TO BE DONE:
Transcribe the records starting with the line containing "Follow the Learn more... link" and going on through the last line of the records, leaving the pictures out of your answer.
* * * * * * *
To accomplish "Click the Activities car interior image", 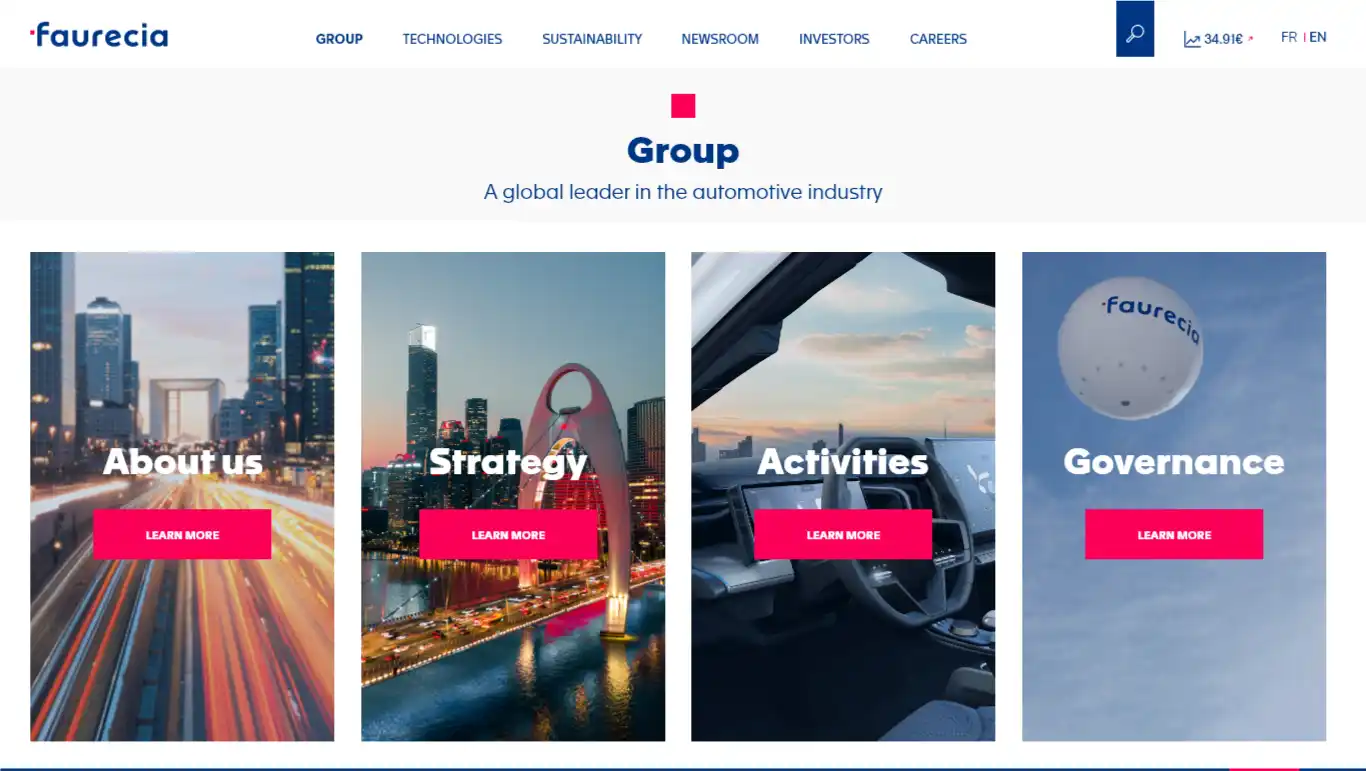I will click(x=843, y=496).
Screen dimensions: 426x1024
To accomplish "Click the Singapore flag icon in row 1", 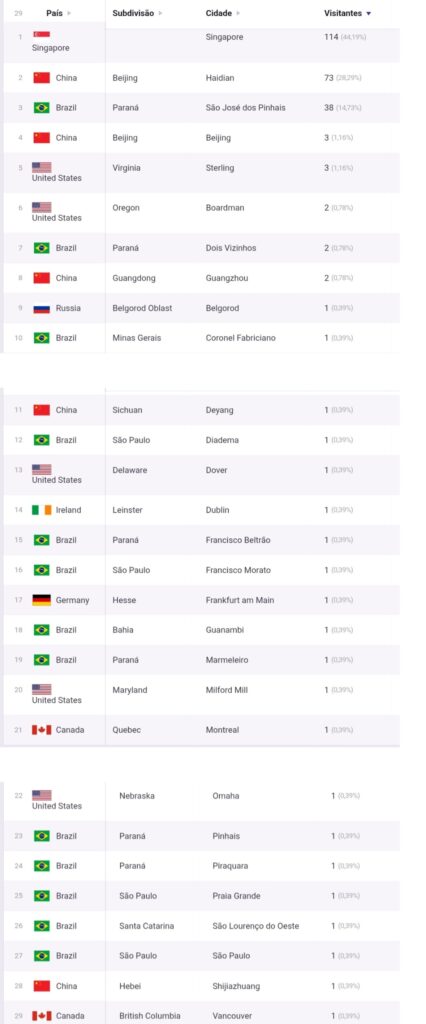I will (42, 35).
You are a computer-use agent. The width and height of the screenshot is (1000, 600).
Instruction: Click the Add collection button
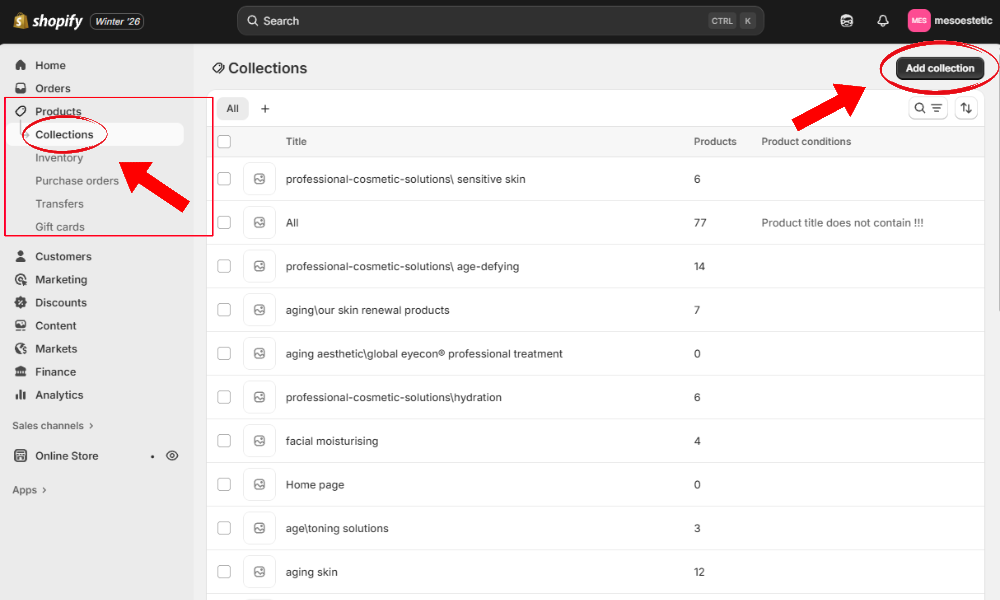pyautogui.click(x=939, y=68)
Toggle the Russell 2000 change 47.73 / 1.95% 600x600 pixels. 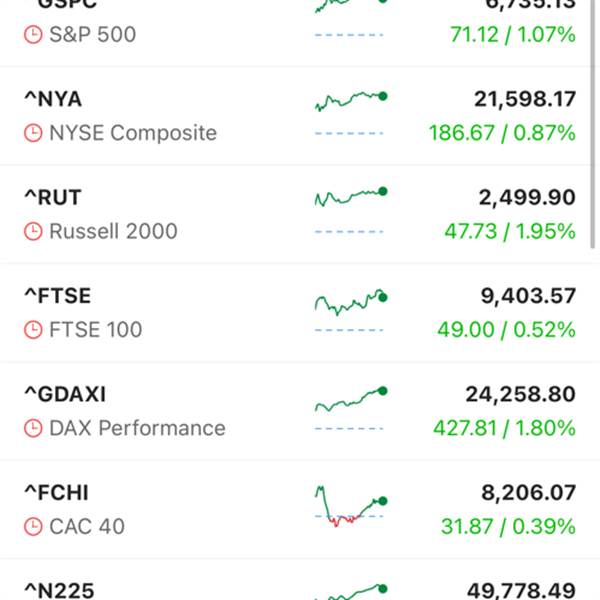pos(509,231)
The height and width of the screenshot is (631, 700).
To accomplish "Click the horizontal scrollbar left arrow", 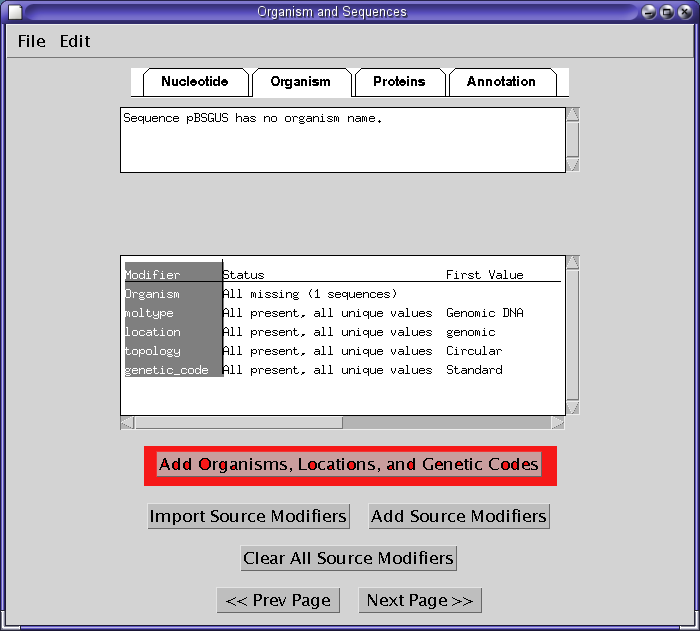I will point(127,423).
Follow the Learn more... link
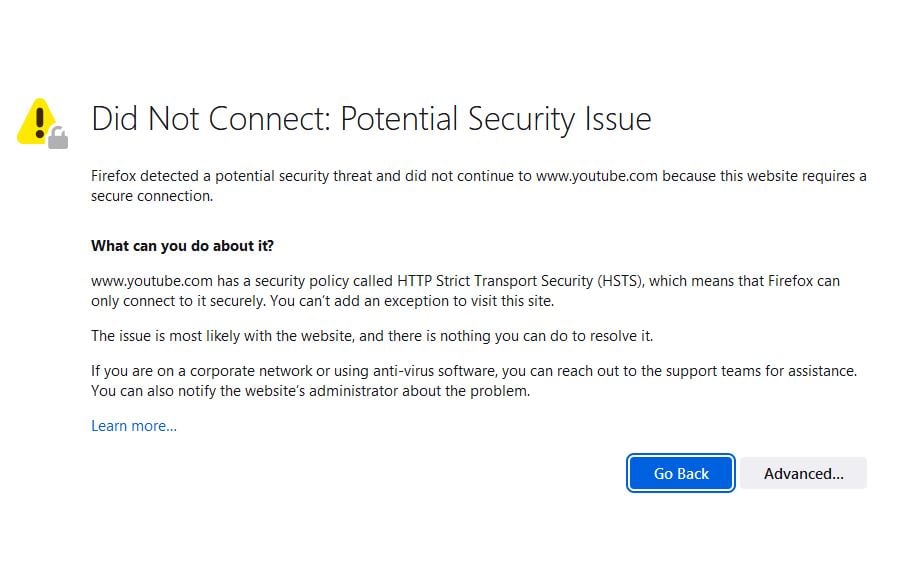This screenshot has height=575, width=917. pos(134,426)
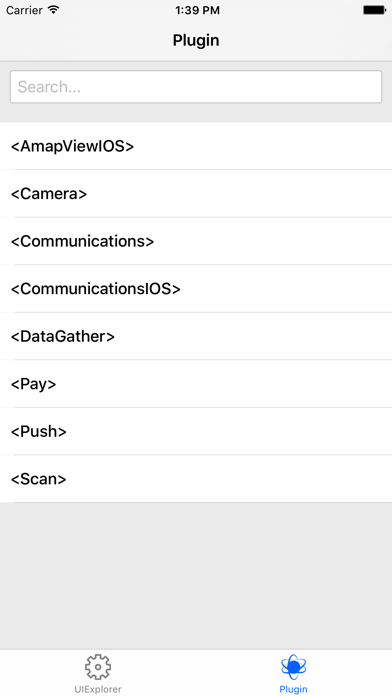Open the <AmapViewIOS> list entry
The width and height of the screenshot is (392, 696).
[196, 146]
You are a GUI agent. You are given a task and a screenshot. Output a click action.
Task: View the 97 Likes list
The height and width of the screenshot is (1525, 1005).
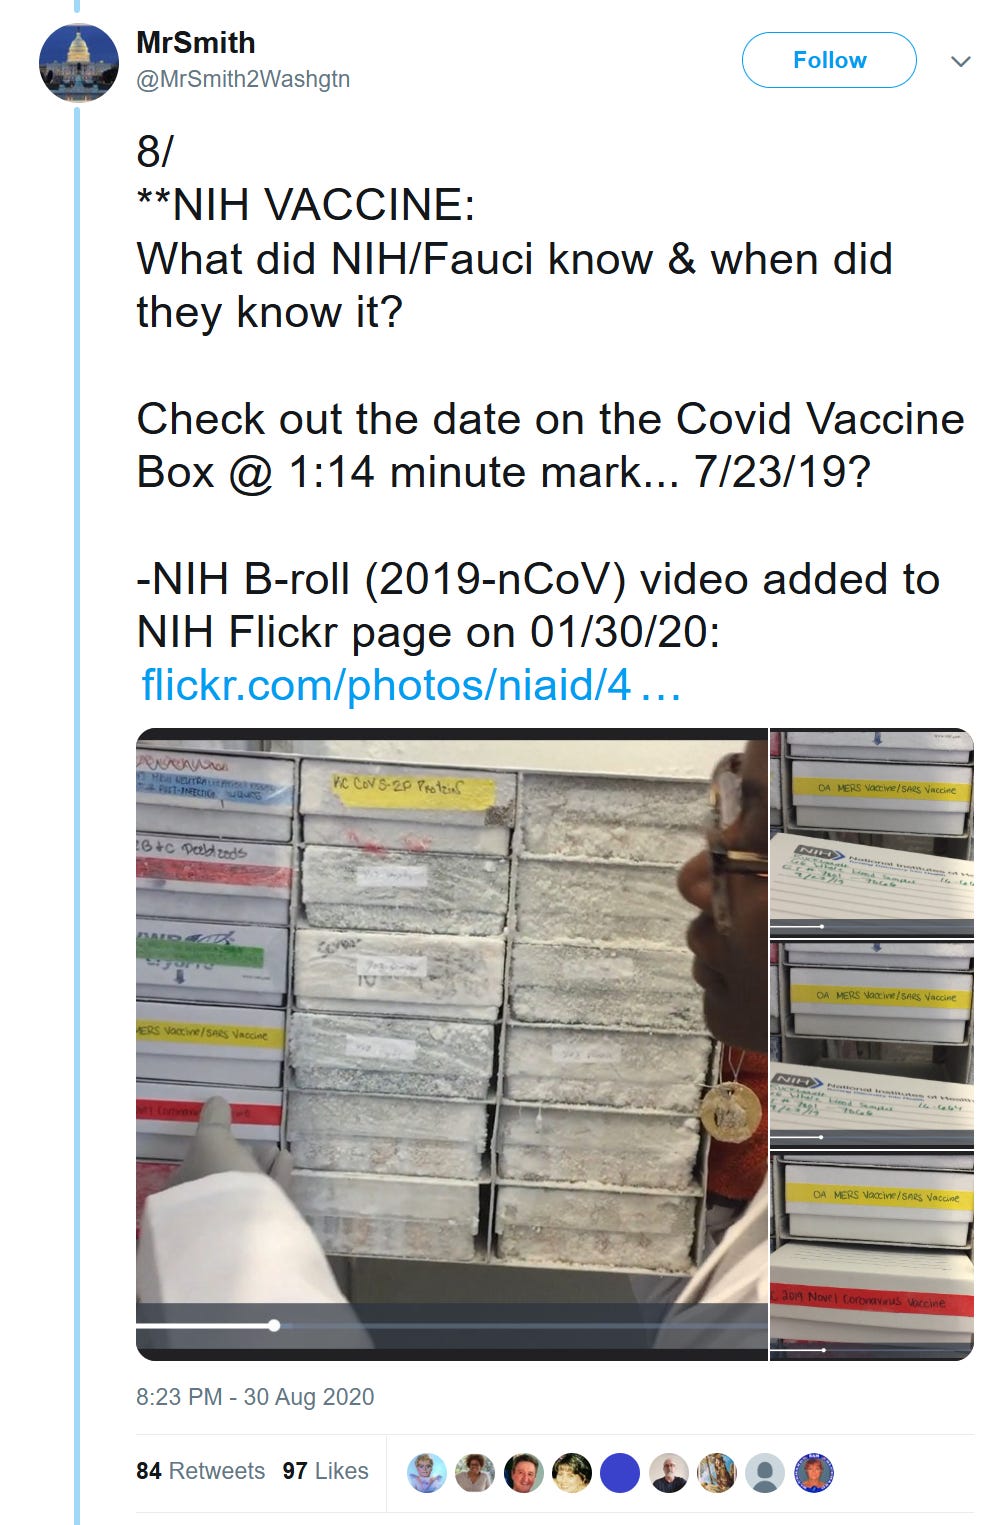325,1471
* * * * * * *
RESULT:
Follow the Learn more... link
This screenshot has height=575, width=917. pos(134,426)
Open the <AmapViewIOS> list entry
The width and height of the screenshot is (392, 696).
[196, 146]
You are a GUI agent. You are given a task and a screenshot. Output a click action.
Task: View the 97 Likes list
The height and width of the screenshot is (1525, 1005).
325,1471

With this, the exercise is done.